Cette invention concerne des méthodes de réduction de la résistance de la paroi des cellules végétales à l'hydrolyse, des méthodes de stimulation de la conversion de biomasse végétale en sucres fermentescibles, des méthodes d'augmentation des rendements des sucres fermentescibles à partir de l'hydrolyse des grains de maïs, et des techniques de récolte des grains et des épis de maïs débarrassés des grains simultanément pour l'hydrolyse. Dans certains modes de réalisation, l'invention concerne des plantes transgéniques transformées par des vecteurs d'expression contenant une séquence d'ADN codant les enzymes de modification des parois cellulaires végétales à partir de sources microbiennes et animales. Dans certains modes de réalisation, l'invention concerne des méthodes d'amélioration des performances enzymatiques en créant des variants de l'enzyme parent. Dans certains modes de réalisation, l'invention concerne des méthodes d'utilisation de variétés « staygreen » (le maïs reste vert) comme charges de biomasse pour la production de biocarburants cellulosiques.
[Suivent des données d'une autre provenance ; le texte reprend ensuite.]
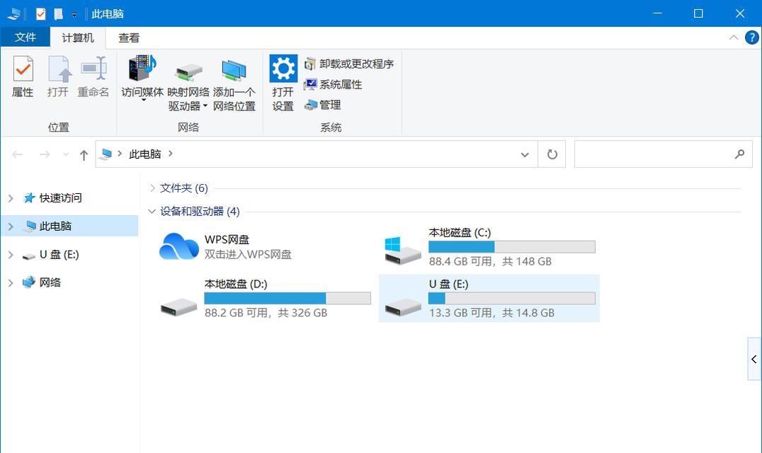The image size is (762, 453).
Task: Click 管理 manage button in ribbon
Action: [x=323, y=105]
Les utilisations de l'invention comprennent, sans s'y limiter, la stimulation de la conversion de biomasse, la conversion de biomasse lignocellulosique et la production de biocarburant efficaces, la réduction du caractère récalcitrant de la biomasse, l'amélioration de la digestibilité du fourrage, l'amélioration des qualités des fibres et l'amélioration des propriétés de traitement des fibres.
PCT/US2011/040928 2010-06-18 2011-06-17 Systèmes de réduction du caractère récalcitrant de la biomasse cellulosique et d'augmentation des rendements des sucres fermentescibles WO2011160050A2 (fr)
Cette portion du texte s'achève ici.